Children from low-income families often suffer exclusion at school

Children from low-income families often suffer exclusion at school
Tuesday, September 05, 2006
BY JOAN MADELEINE DOUGHTY
©2006 Ann Arbor News
Imagine this: You live in Ann Arbor. Your first-grade student comes home from school and tells you the teacher handed out cupcakes today – to every child except yours and two others. Why? “Teacher said I wasn’t on the list of kids who were paid for.”
You call the teacher and are told you never sent in money for daily snacks. The reason you didn’t pay was because you couldn’t. With four mouths to feed, living on disability, you struggle to pay your rent, utilities and food bills. There is no money for extras. And now your child watches, while almost everyone in the class enjoys snacks every day.
Does this really happen in Ann Arbor? It does not. If it did, we would collectively rise in protest. We can’t imagine a teacher who would skip a student when distributing treats just because his or her parent is too poor to pay. In fact, when research showed hungry children had trouble focusing on academics, policy makers universally embraced the concept of free and reduced school breakfast and lunch programs.
Now ask yourself this: Which would a child rather have – a cupcake or school pictures? A bag of chips or a yearbook? Every year in most of our children’s classrooms, teachers hand out school picture packets to some kids, but not others. They give certain children yearbooks, but skip their peers. Why? Because their parents didn’t pay. Sometimes by choice, but more often the reason is financial.
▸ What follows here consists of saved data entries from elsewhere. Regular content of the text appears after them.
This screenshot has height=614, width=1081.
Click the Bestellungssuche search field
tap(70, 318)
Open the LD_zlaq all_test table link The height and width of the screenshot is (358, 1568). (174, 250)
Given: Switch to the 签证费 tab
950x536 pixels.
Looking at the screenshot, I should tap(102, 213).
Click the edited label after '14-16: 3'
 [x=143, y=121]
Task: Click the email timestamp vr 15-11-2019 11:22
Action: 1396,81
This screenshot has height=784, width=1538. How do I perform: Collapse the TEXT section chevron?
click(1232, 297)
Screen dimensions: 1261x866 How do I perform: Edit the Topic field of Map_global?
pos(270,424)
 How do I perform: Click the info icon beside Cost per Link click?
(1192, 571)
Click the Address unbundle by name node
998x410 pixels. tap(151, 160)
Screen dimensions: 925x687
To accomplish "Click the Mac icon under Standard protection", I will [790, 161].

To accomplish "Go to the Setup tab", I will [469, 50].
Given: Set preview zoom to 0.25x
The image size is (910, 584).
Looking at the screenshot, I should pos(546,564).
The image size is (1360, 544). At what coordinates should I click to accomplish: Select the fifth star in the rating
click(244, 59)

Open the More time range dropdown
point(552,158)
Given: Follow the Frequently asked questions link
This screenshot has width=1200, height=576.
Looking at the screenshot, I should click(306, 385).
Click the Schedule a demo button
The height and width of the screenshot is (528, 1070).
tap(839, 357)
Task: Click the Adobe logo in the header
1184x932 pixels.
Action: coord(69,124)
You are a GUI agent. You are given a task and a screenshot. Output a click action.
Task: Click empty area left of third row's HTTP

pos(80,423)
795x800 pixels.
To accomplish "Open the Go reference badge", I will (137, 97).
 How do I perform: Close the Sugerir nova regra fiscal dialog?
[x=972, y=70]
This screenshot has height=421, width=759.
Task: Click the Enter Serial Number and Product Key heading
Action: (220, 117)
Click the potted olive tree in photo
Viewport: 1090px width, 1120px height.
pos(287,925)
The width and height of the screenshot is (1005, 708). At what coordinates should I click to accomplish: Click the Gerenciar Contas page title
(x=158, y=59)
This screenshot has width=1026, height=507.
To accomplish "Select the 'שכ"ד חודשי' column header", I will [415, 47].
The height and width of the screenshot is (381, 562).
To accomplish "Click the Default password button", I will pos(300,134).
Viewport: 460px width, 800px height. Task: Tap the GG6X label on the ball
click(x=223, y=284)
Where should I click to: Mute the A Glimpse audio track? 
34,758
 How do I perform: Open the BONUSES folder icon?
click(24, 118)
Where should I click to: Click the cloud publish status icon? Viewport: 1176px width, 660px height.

Through my work for Community Action Network, I have learned how difficult it is for low-income families to live in Ann Arbor. CAN offers programs and services at two local public housing communities. In the shadow of our world-class university, these families live in extreme poverty. They struggle to pay rent and energy bills. They run out of food at the month’s end. And time and time again, their children feel as if they don’t quite belong in our classrooms. Our low-income children experience systematic social exclusion in our schools. Let me share a few examples.
School pictures and yearbooks: Anyone who has been in a classroom when school pictures are distributed can tell you this is a social event. Kids compare. They moan about their hair. Best of all are the small wallet-sized pictures, designed for exchange with a message on the back, like “Friends 4-Ever!” Similarly, when yearbooks come out, everyone looks to find themselves and friends, the track team, a school party. Homeroom teachers set aside time for students to write in each other’s yearbooks. Imagine not receiving pictures or a yearbook. It doesn’t matter if you are the only child in that classroom, or if there are many of you. You feel left out. It is awkward. You need to do something with yourself, pretend to not care, while all around you peers are writing messages, affirming friendships and creating memories.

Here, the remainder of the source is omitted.